(The data Opens)

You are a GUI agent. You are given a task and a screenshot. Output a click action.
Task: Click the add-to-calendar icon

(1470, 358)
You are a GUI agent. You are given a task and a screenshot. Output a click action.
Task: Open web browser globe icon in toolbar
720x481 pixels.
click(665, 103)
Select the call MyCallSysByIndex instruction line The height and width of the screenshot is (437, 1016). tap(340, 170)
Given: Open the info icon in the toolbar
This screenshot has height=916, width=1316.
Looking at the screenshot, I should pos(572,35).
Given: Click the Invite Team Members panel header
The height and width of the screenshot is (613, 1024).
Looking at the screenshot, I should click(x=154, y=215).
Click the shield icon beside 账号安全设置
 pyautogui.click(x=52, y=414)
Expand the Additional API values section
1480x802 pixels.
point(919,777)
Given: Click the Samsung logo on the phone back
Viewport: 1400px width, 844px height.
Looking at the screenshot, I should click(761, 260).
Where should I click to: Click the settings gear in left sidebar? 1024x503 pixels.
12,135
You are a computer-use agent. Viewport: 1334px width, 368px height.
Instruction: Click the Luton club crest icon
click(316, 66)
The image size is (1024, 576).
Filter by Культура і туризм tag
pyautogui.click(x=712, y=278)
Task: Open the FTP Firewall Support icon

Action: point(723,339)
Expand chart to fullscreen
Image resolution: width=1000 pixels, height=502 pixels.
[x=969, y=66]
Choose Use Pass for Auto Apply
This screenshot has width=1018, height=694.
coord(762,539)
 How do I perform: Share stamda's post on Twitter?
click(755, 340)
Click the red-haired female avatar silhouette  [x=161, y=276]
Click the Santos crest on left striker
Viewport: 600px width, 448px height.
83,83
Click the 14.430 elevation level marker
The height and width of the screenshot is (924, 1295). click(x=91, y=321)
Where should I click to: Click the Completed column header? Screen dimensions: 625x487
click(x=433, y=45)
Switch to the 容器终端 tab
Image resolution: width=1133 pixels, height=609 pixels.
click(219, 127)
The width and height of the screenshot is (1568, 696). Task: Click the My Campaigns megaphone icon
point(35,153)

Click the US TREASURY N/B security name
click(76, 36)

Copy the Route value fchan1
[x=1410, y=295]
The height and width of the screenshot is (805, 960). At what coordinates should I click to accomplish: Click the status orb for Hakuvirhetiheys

(The data Closes)

Task statement: Each line of the records must be reproduced exactly.

Completed exercise:
You are a GUI agent. You are given a task and a screenshot. Output a click action.
Task: Click the add-to-calendar icon

(1470, 358)
You are a GUI agent. You are given a task and a screenshot. Output a click action.
Task: Open web browser globe icon in toolbar
720x481 pixels.
click(665, 103)
Select the call MyCallSysByIndex instruction line The height and width of the screenshot is (437, 1016). tap(340, 170)
Given: Open the info icon in the toolbar
This screenshot has height=916, width=1316.
Looking at the screenshot, I should pos(572,35).
Given: Click the Invite Team Members panel header
The height and width of the screenshot is (613, 1024).
Looking at the screenshot, I should click(x=154, y=215).
Click the shield icon beside 账号安全设置
 pyautogui.click(x=52, y=414)
Expand the Additional API values section
1480x802 pixels.
point(919,777)
Given: Click the Samsung logo on the phone back
Viewport: 1400px width, 844px height.
Looking at the screenshot, I should click(761, 260).
Where should I click to: Click the settings gear in left sidebar? 1024x503 pixels.
12,135
You are a computer-use agent. Viewport: 1334px width, 368px height.
Instruction: Click the Luton club crest icon
click(316, 66)
The image size is (1024, 576).
Filter by Культура і туризм tag
pyautogui.click(x=712, y=278)
Task: Open the FTP Firewall Support icon

Action: point(723,339)
Expand chart to fullscreen
Image resolution: width=1000 pixels, height=502 pixels.
[x=969, y=66]
Choose Use Pass for Auto Apply
This screenshot has width=1018, height=694.
coord(762,539)
 How do I perform: Share stamda's post on Twitter?
click(755, 340)
Click the red-haired female avatar silhouette  [x=161, y=276]
Click the Santos crest on left striker
Viewport: 600px width, 448px height.
83,83
Click the 14.430 elevation level marker
The height and width of the screenshot is (924, 1295). click(x=91, y=321)
Where should I click to: Click the Completed column header? Screen dimensions: 625x487
click(x=433, y=45)
Switch to the 容器终端 tab
Image resolution: width=1133 pixels, height=609 pixels.
click(219, 127)
The width and height of the screenshot is (1568, 696). Task: Click the My Campaigns megaphone icon
point(35,153)

Click the US TREASURY N/B security name
click(76, 36)

Copy the Route value fchan1
[x=1410, y=295]
The height and width of the screenshot is (805, 960). At what coordinates should I click to accomplish: Click the status orb for Hakuvirhetiheys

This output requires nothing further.